When a line of the material has the word "each" in it, copy that line.
··· Listed entries
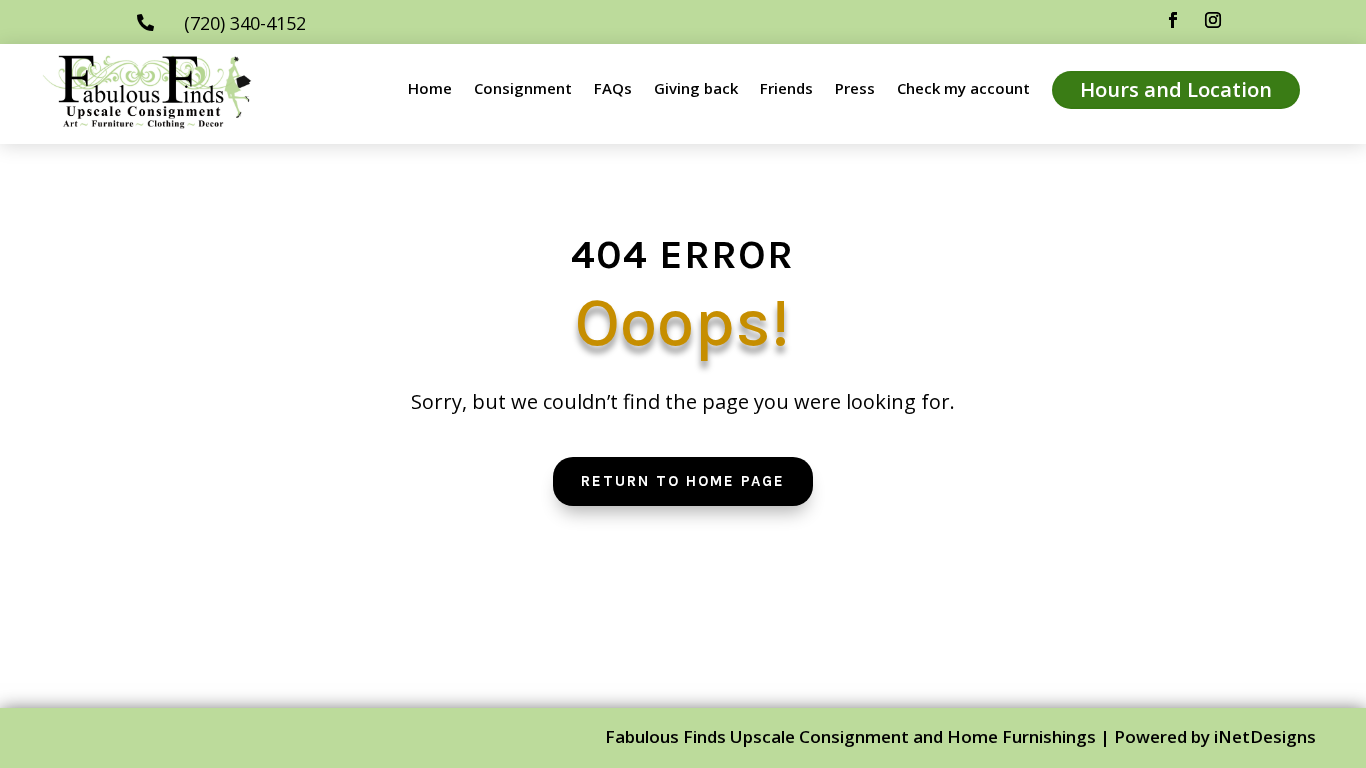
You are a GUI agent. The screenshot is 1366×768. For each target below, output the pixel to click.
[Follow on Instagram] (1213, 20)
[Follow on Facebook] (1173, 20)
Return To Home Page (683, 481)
······
··· Listed entries
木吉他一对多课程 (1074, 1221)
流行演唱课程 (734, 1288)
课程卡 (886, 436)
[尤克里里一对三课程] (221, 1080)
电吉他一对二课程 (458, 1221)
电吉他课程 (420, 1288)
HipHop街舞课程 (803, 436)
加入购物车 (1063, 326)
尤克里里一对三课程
······
··· Listed entries
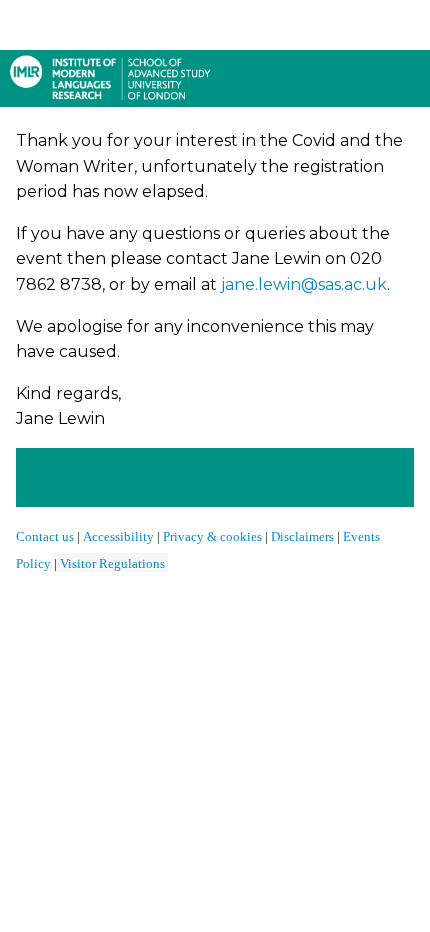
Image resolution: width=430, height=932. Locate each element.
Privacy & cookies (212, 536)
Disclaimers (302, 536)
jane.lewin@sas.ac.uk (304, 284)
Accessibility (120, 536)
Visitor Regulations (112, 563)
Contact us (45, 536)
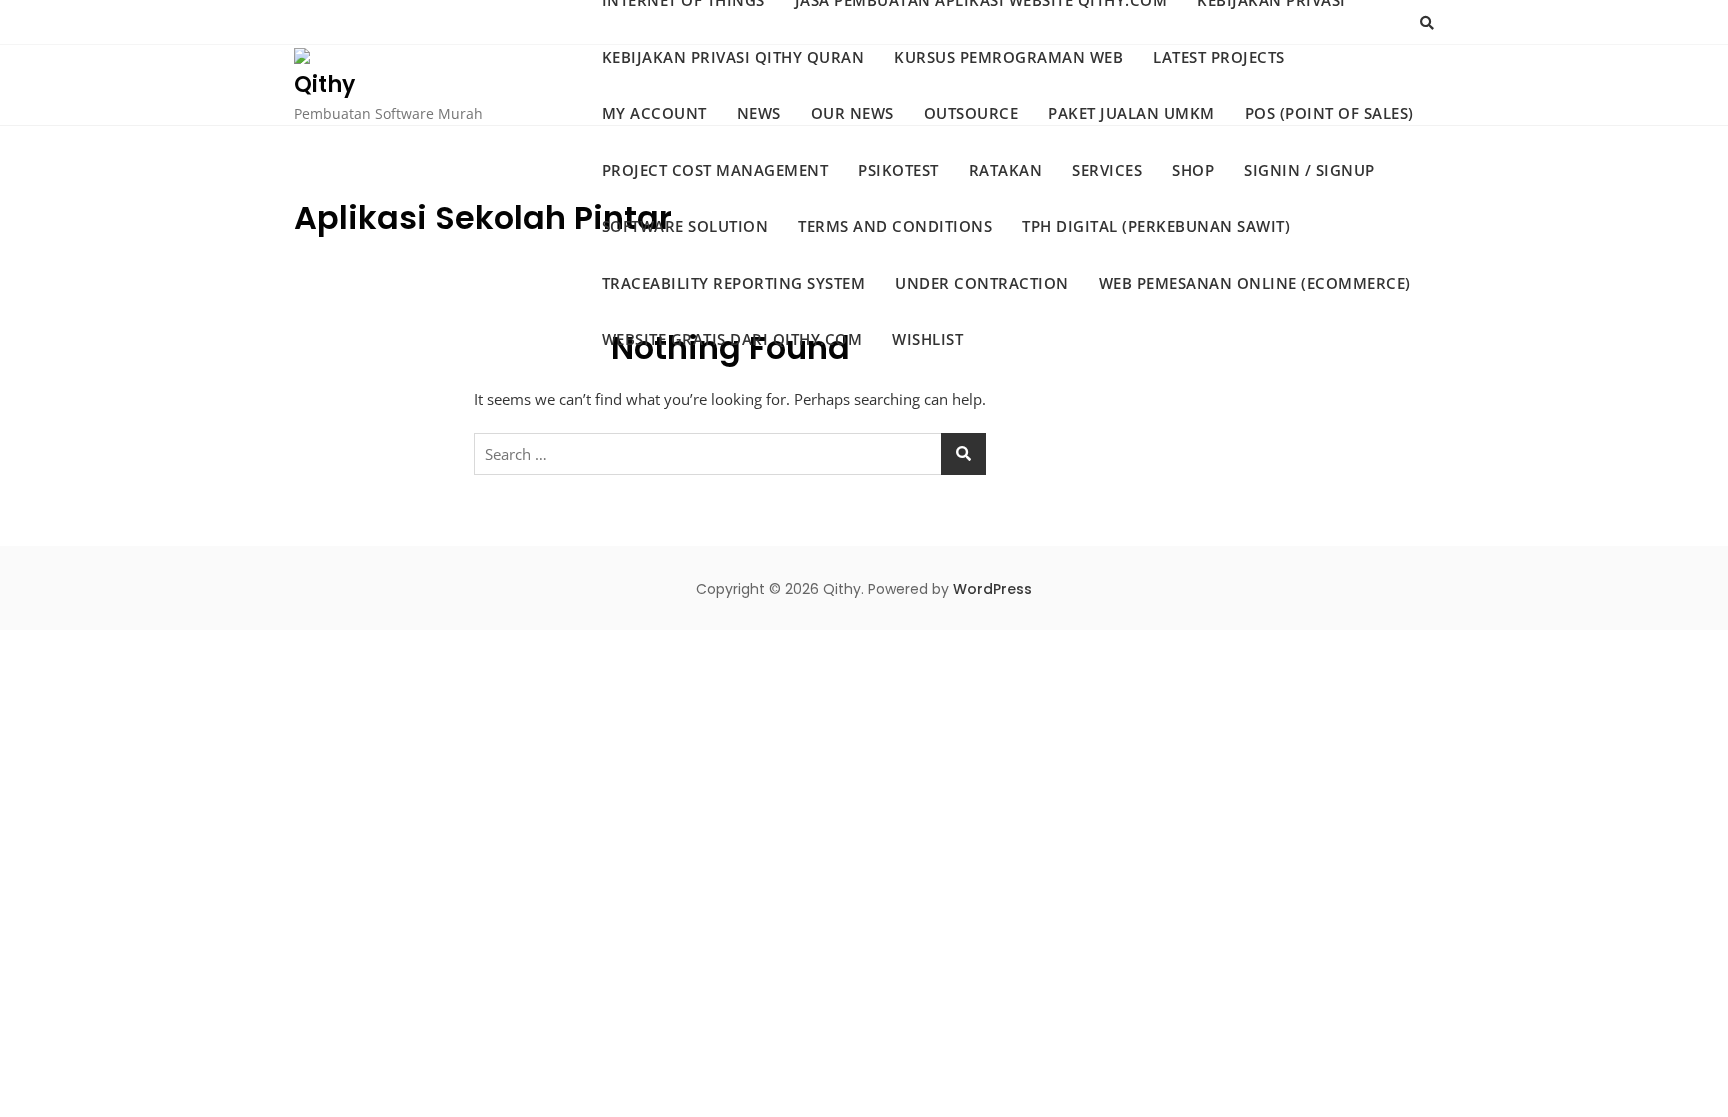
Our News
······
Exercise solution:
You are a GUI agent. The screenshot is 1366×768. For each target below, output the pixel to click.
Image resolution: width=430, height=932. Locate each element.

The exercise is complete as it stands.